Réagissez aux rumeurs de manière proportionnée
Les réseaux sociaux constituent une importante source de rumeurs, y compris en matière d’informations financières. «Depuis l’entrée en vigueur du règlement Abus de marché, les entreprises doivent réagir non seulement aux fuites d’information, mais également aux rumeurs dès lors qu’elles correspondent à des informations privilégiées, explique Florence Priouret, directrice de division à la direction des émetteurs de l’AMF. Si une rumeur suffisamment précise correspondant à une information privilégiée s’est répandue sur différents médias, l’émetteur concerné doit publier dès que possible un communiqué à diffusion effective et intégrale, et peut également répondre sur les différents réseaux sociaux.» Il s’agit d’informations ayant une influence sur le cours de bourse, comme un changement d’actionnariat, une augmentation de capital ou un rapprochement avec une autre entreprise par exemple. En revanche, une exception est possible si une rumeur ne concerne qu’un seul média social et que la communication ne contient pas en elle-même d’information privilégiée. «L’émetteur peut alors ne répondre que sur le seul média source de la rumeur, sans le reprendre sous la forme d’un communiqué à diffusion effective et intégrale», signale Jérôme Fabreguettes-Leib, directeur général adjoint d’Actus, cabinet de conseil en communication financière à destination des PME-ETI.
Dans ce contexte, l’AMF recommande aux entreprises d’effectuer une veille active sur les réseaux sociaux. «Les entreprises ont tout intérêt à surveiller les informations financières qui circulent leur égard, confirme Eric Eludut, président de Seitosei, cabinet de conseil en communication financière à destination des grandes entreprises.
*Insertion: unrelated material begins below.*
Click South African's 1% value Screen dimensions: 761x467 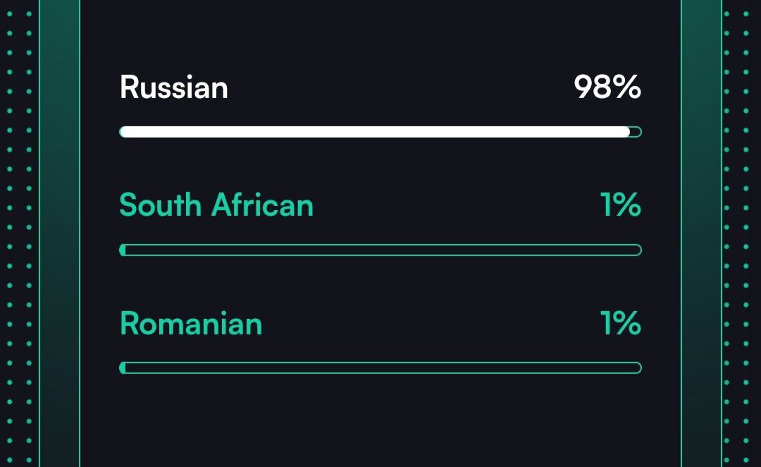click(620, 205)
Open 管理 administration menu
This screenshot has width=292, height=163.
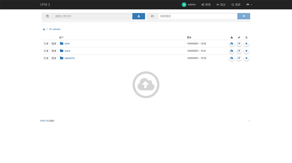click(x=206, y=5)
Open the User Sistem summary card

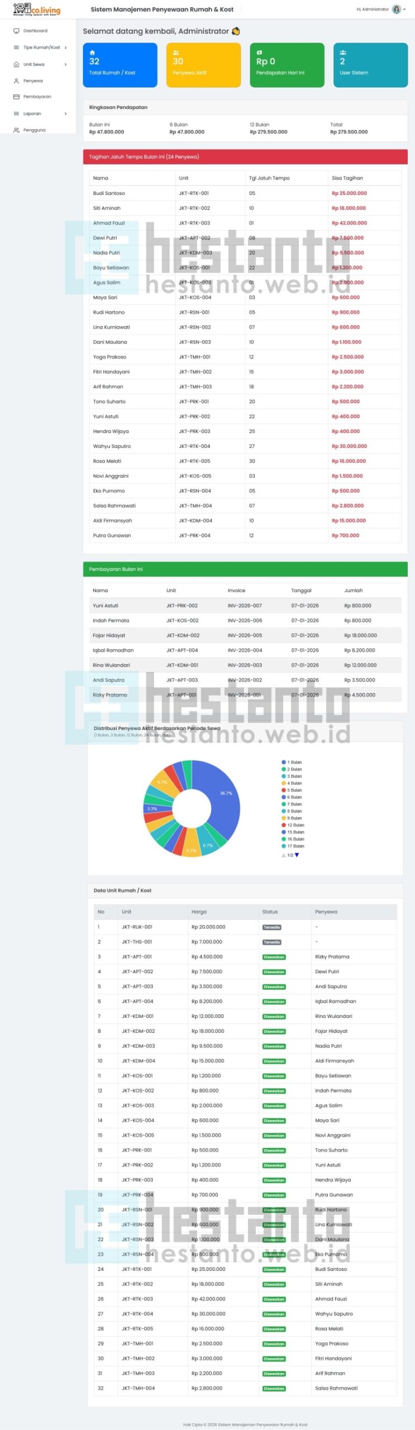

Elles s’assurent ainsi d’être en mesure de répondre rapidement en cas de diffusion de fausses informations.» Pour faciliter ce travail de veille sur Twitter, l’AMF recommande d’utiliser des «hashtags» suivi du nom de l’entreprise qui permettent de retrouver facilement l’ensemble des tweets relatifs à la société.
Prenez garde aux usurpations d’identité
Du fait des nombreux cas d’usurpation d’identité sur les réseaux sociaux, l’AMF conseille aux entreprises de sensibiliser leurs salariés sur l’utilisation qu’ils font de leurs comptes personnels. En effet, les informations relayées sur les réseaux sociaux peuvent être ensuite utilisées par des malfaiteurs pour élaborer des scénarios de fraude au président par exemple. «Les salariés de Teleperformance sont incités à respecter un certain nombre de règles définies au niveau du groupe en matière de sécurité sur les réseaux sociaux pour ne pas ouvrir le champ aux fraudeurs qui peuvent par exemple détourner de l’information», relève Quy Nguyen, directeur des relations investisseurs de Teleperformance. Il vaut mieux par exemple que les salariés évitent de publier sur leurs comptes personnels des informations sur leurs périodes de congés ou leurs déplacements à l’étranger car celles-ci pourraient être utilisées à des fins frauduleuses par des tiers.